My Take on AIDS 2012. Cheryl Overs Part One

03/08/2012 at 11:58 Leave a comment

 

Silence = Death

As everyone knows AIDS 2012 was THE different International Aids Conference for sex workers because of US immigration law and the Sex Workers Freedom Festival in Kolkata it created. The publicity that the Kolkata hub generated worldwide and the support within the HIV community were historic. A clear measure of this was Hilary Clinton’s speech at the opening in which she had to assure the crowd that the US supports HIV programming for sex workers.  It was followed by an article in which Melissa Ditmore * explained the limitations of Clinton’s words in the context of the anti-prostitution Pepfar legislation.  This is perfect activism.  And it wasn’t the only example.  All the work and the frustrations were worthwhile.

And work and frustrations there were. The US sex workers worked much harder than we have in previous years when everyone was there and without the reward of being with dozens of sex workers from all over the world. Carol Leigh and Mariko Passion did wonderful performances that said as much about sex workers rights as all the spoken words. I hope the US sex workers would agree that those who were there, from twelve countries I counted, gave all the support possible. I wish we could have done more.  

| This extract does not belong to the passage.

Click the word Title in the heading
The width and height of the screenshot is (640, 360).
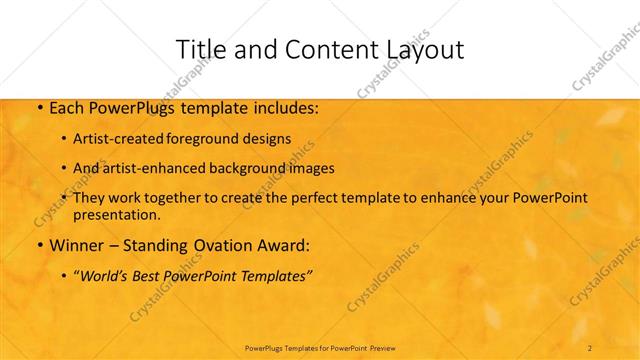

As always the conference was about highs and lows. My conference was very limited because I chaired and presented at many sessions so I will mainly talk about those.  This raises a low to start off with –    the final day rapporteur sessions were seriously lacklustre.  I rely on them to hear about the conference that I always feel I’ve missed and I am sure many other do too.  Last time, in Vienna, they were really interesting and useful.  So I will leave summing up the overall conference to others.   Even my coverage of sex work issues is limited.  Anna Forbes, who is a great ally, wrote a blog about sex worker issues in DC and I am sure she will produce a very useful report.  http://www.hivhumanrightsnow.org/blog/july-26-2012-aids-2012-daily-summary/ Tracy Quan also wrote about a great piece about sex workers at conferences in general.  http://thegloss.com/sex-and-dating/where-were-the-sex-workers-at-the-international-aids-conference-431/.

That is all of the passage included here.